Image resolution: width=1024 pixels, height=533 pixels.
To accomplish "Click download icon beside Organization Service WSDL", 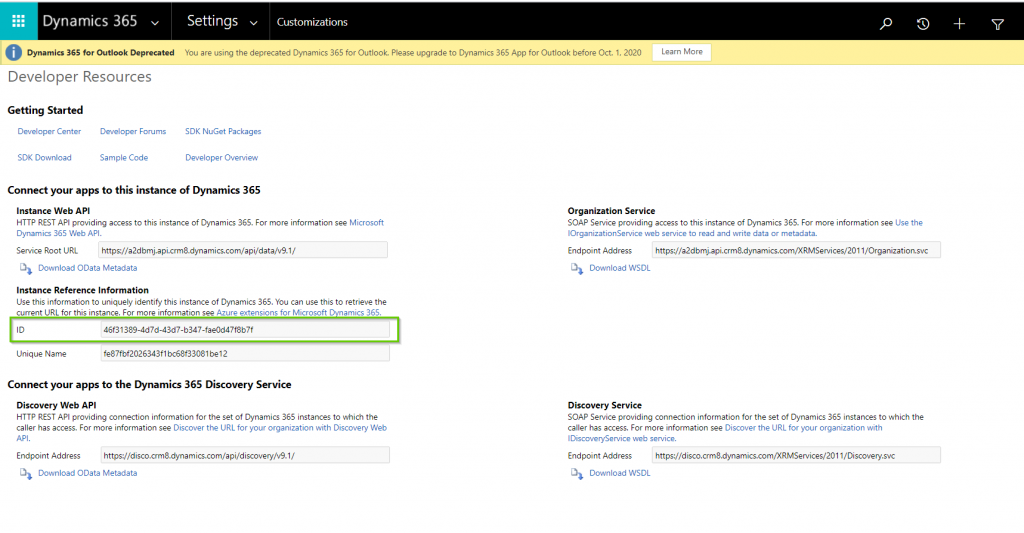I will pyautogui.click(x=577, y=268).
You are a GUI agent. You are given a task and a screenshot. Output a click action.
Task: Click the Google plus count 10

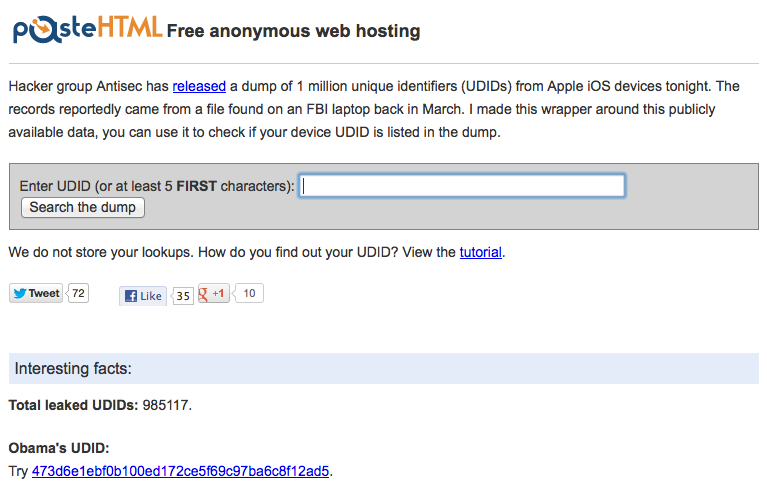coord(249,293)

=====

WHAT IS BEING ASKED:
Print the stretch of the data from the line with "You are a GUI" through its last line, exactly and with both ends kept. Omit pictures.

WRITTEN RESPONSE:
You are a GUI agent. You are given a task and a screenshot. Output a click action.
Task: Click the Google plus count 10

coord(249,293)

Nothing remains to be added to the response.